There are types of books that don't transition well to digital: art books, coffee-table books, novelty books of various sorts (pocket books of quotes, 1" square tiny-text classics), many kinds of children's books (pop-ups, books with texture or cutouts), certain kinds of manuals and reference books. Workbooks. Memento books for tourists. Special-event books: convention schedule books with space available to have them signed by various authors. And so on. If everything else collapses, there'll still be demand for these kinds of books--the way that the saddle-and-riding-crop industry hasn't vanished; it's just gotten a lot smaller.

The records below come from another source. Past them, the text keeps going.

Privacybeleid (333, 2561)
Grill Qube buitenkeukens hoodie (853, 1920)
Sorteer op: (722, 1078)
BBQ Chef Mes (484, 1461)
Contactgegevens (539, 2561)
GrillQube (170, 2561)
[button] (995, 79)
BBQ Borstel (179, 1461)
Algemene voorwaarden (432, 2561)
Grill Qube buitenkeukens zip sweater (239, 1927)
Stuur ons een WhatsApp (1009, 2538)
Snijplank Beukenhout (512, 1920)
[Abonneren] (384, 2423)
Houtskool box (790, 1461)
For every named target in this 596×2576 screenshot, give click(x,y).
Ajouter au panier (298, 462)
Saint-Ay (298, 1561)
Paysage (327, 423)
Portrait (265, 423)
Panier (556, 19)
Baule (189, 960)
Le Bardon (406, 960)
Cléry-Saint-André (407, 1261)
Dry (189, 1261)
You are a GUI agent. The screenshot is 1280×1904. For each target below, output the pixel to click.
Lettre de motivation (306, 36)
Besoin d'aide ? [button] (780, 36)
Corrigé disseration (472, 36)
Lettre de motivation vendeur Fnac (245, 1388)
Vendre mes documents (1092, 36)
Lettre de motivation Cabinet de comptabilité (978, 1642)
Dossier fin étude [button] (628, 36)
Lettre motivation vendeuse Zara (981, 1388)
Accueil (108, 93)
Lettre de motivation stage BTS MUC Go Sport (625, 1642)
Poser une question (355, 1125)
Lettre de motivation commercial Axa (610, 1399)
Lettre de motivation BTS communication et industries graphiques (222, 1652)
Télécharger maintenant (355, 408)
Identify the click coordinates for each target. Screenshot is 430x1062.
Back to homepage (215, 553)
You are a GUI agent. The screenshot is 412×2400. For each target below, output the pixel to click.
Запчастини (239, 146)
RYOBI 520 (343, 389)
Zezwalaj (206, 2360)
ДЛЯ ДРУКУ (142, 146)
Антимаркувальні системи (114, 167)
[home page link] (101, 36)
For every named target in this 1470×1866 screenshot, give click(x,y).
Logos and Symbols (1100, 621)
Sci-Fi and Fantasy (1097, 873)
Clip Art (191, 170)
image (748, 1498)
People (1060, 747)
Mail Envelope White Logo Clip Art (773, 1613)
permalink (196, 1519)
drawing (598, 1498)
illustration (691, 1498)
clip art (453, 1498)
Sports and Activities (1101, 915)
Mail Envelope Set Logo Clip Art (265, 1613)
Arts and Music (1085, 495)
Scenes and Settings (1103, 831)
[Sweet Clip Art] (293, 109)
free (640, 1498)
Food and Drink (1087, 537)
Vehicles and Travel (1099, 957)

Some other books are currently best in print because ebook formatting hasn't caught up to their needs: many textbooks, poetry, hymnals and other songbooks, thesaurus & several other types of reference books, magazines--anything that needs either precision formatting or flipping back and forth a lot. I assume that eventually, these will work well on portable devices, but it'll take quite a while, and more large-screen devices that work as efficiently for ebooks as the current e-ink devices. For now, however, they're much better in print.
But for leisure reading... paper was used because it was the cheapest medium available. And it no longer is.
I am so glad my leisure-reading budget can now be squeezed as low as it needs to, and I can limit paper book-buying to those nonfiction items I either want as permanent reference works or to enjoy the art.